**TEXT SEGMENT:**
——
I don’t really enjoy moving, but I don’t mind new places. I consider myself pretty adaptable, and think I could live pretty much anywhere. I’d just have to get used to it.

I’ve visited a good portion of the U.S., too, but there’s a lot I haven’t seen. I like to think about places I haven’t yet been, and I hope to visit several countries before my time on Earth is done. The only other country I’ve been to so far is Canada.

But I also love to visit familiar places that are important to me for some reason or another.

This past weekend, my wife and I took our three daughters and drove to the northeast corner of the state to visit Corinth, where I spent my childhood. We had slugburgers (look ’em up), saw the house I grew up in — it sure has gotten smaller — and where my old school used to be, visited landmarks of the Civil War and the town’s history, and spent some time at the Battery Robinett Corinth Civil War Interpretive Center.

We took a self-guided tour of Elvis’ birthplace in Tupelo and drove across to Memphis to take photos of Graceland and add our names to the brick wall across the front of the property. We also ate some really good burgers and wings at a dive off Elvis Presley Boulevard.
——
**STORED ROWS:**

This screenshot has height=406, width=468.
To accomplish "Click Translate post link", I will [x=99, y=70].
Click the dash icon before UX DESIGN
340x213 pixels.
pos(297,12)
——
**TASK REQUIREMENTS:**
1/ From the travel piece above, list every food the writer says the family ate on the weekend trip.
2/ Proceed with the travel piece about the weekend trip to Corinth, Tupelo, and Memphis, starting after its last sentence.

**OUTPUTS FOR THE TASKS:**
1/
- Slugburgers
- Burgers
- Wings

2/
We did it all in one day — 20 hours. More than half of that was spent driving (11 hours). Well, that doesn’t count the driving within Tupelo, Corinth and Memphis.

We came home with a collection of postcards, guitar picks and fridge magnets, plus a stack of extra slugburgers.

We were hot and tired, sweaty and tired, rained on and tired and just plain tired.

But I loved it.

I got to spend 20 straight hours with my wife and kids doing stuff spur of the moment. And listening to the girls sing three-part harmony of Disney movie songs in the back seat for hours honestly never got old.

I may have lost sleep, but I gained some great memories, and we’re already planning the next trip.